- _Written exercise_: Please quote word for word the lines of the data below, starting at the line that contains "Screenshot is 441x1284." and ending with the line that contains "Vivenu (400, 538)", both included.

- _Data provided_:
***

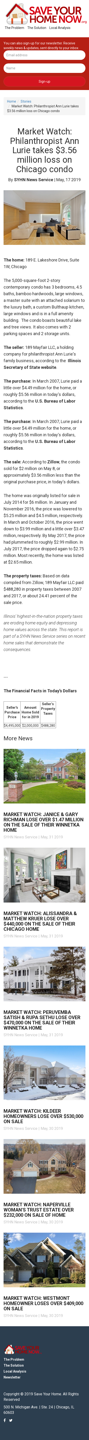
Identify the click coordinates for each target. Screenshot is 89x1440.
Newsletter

***

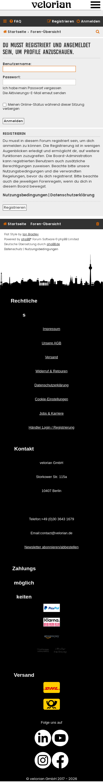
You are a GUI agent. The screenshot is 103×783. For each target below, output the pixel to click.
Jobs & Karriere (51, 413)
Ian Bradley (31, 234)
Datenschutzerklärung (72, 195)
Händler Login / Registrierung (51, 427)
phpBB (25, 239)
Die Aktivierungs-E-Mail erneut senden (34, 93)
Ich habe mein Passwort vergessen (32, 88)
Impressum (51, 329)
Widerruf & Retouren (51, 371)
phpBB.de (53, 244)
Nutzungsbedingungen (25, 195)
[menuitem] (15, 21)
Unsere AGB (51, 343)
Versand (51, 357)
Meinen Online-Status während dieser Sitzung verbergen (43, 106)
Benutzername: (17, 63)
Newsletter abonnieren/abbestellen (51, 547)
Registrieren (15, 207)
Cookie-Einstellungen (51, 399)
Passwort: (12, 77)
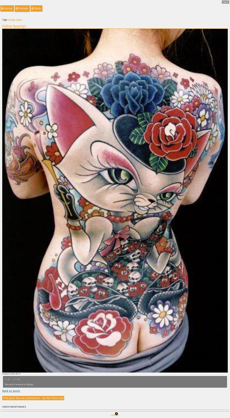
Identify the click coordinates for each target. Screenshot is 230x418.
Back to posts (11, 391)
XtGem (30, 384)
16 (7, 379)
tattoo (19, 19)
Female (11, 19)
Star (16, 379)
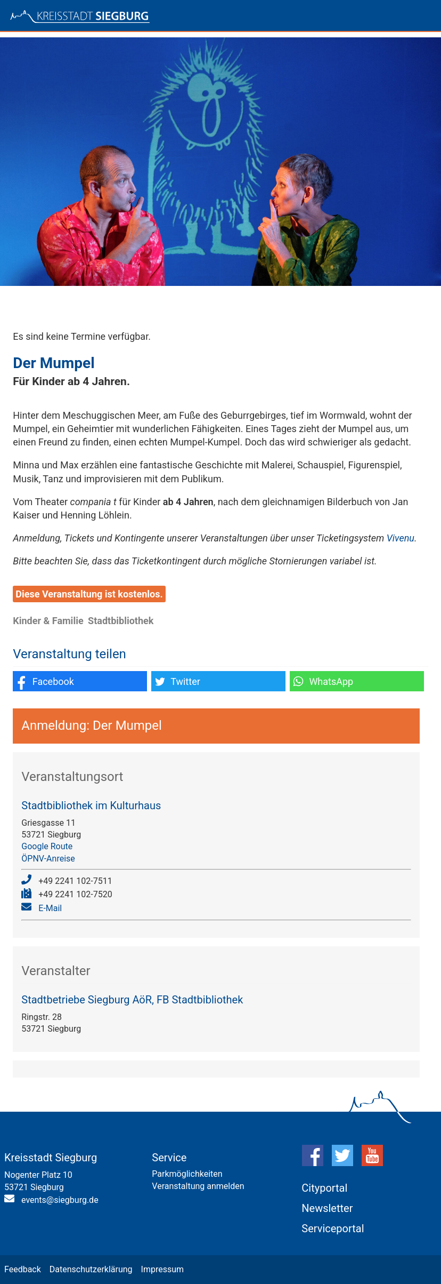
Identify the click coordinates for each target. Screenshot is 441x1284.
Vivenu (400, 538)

***

- _Exercise output_:
Identify the click coordinates for each target. Screenshot is 441x1284.
Vivenu (400, 538)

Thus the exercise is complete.